- Texto para leitura -
* * *
18 | 12 | 2024
A atividade das securitizadoras de direitos creditórios vem ganhando destaque no cenário econômico e jurídico brasileiro, desempenhando um papel estratégico na estruturação financeira de diversas empresas. Contudo, as repercussões jurídicas dessas operações ainda são objeto de intensos debates judiciais, especialmente no que diz respeito à possibilidade de regresso contra o cedente em casos de inadimplência dos sacados.
Recentemente, duas decisões do Tribunal de Justiça de Santa Catarina (TJSC) estabeleceram precedentes importantes sobre a legalidade da cláusula de recompra em contratos de cessão de crédito, incluindo discussões sobre os “créditos a performar”. Em ambos os casos, as deliberações giraram em torno da responsabilidade dos cedentes e da legitimidade das securitizadoras ao cobrar créditos inadimplidos pelos sacados.
Na primeira decisão, referente à Apelação nº 0310875-52.2016.8.24.0033, tratava-se da cobrança de créditos que ainda não haviam sido efetivamente performados, um cenário comum nas operações de securitização. A sentença de primeira instância foi desfavorável à securitizadora, sob a alegação de que a empresa não havia anexado as duplicatas da operação realizada, evidenciando uma compreensão limitada sobre o conceito de crédito a performar e desconsiderando a confissão de dívida firmada.
O Tribunal, contudo, reformou a decisão ao reconhecer a desnecessidade de apresentação das duplicatas comerciais, já que o instrumento de dívida por si só exprime certeza, liquidez e exigibilidade, consoante art. 784, III, CPC/2015, constituindo de pleno direito em mora o devedor.
Ainda mais relevante e expressamente consignado no acórdão foi o reconhecimento do direito de regresso contra os cedentes e responsáveis solidários:
“Por se tratar de contrato de securitização, é plenamente válida a previsão da cláusula de recompra, sobretudo por força da previsão contratual, na qual o cedente e os responsáveis solidários se responsabilizaram pela solvência do devedor, nos termos do art. 296 do Código Civil”.
No segundo caso, Apelação nº 0300630-17.2017.8.24.0010, o foco recaiu sobre a validade da cláusula de recompra. Esse mecanismo contratual é fundamental para a segurança dos investidores, pois permite à cessionária acionar o cedente em caso de inadimplência, sem que isso seja considerado ilegal ou abuso de direito. O Tribunal de Justiça de Santa Catarina também reafirmou a legalidade dessa cláusula, destacando o artigo 296 do Código Civil, que dispõe sobre a responsabilidade do cedente pela solvência do devedor, se ajustada contratualmente.
* * *
- Dados fornecidos -

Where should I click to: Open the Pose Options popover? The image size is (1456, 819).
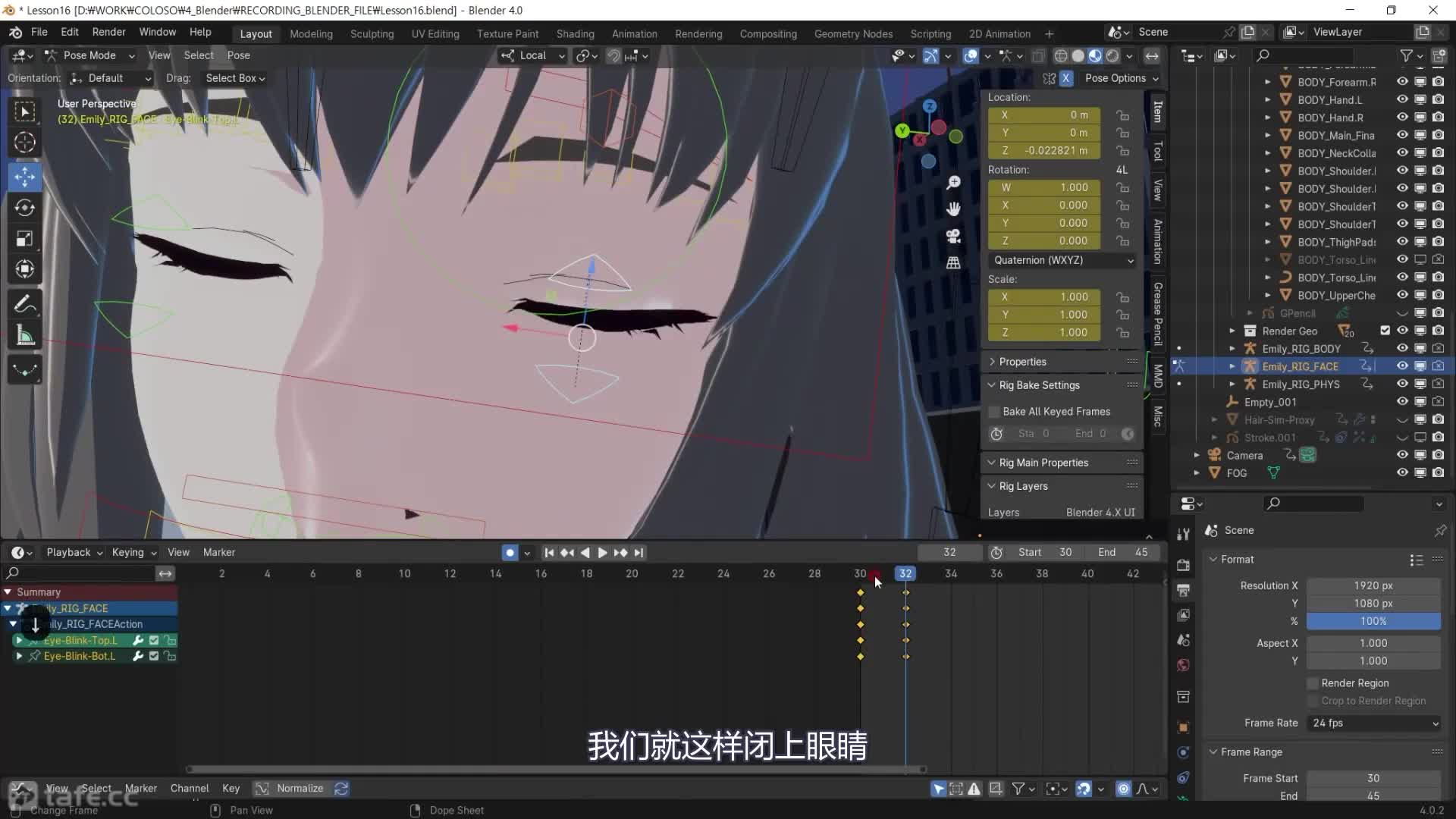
* * *
- Ações necessárias -
A: No texto sobre as securitizadoras, qual artigo do Código Civil o Tribunal de Justiça de Santa Catarina invocou para validar a cláusula de recompra?
B: Reproduza o trecho do texto sobre as securitizadoras que começa com "18 | 12 | 2024" e segue até "inadimplência dos sacados.", inclusive.

- Respostas por tarefa -
A: O artigo 296 do Código Civil.

B:
18 | 12 | 2024
A atividade das securitizadoras de direitos creditórios vem ganhando destaque no cenário econômico e jurídico brasileiro, desempenhando um papel estratégico na estruturação financeira de diversas empresas. Contudo, as repercussões jurídicas dessas operações ainda são objeto de intensos debates judiciais, especialmente no que diz respeito à possibilidade de regresso contra o cedente em casos de inadimplência dos sacados.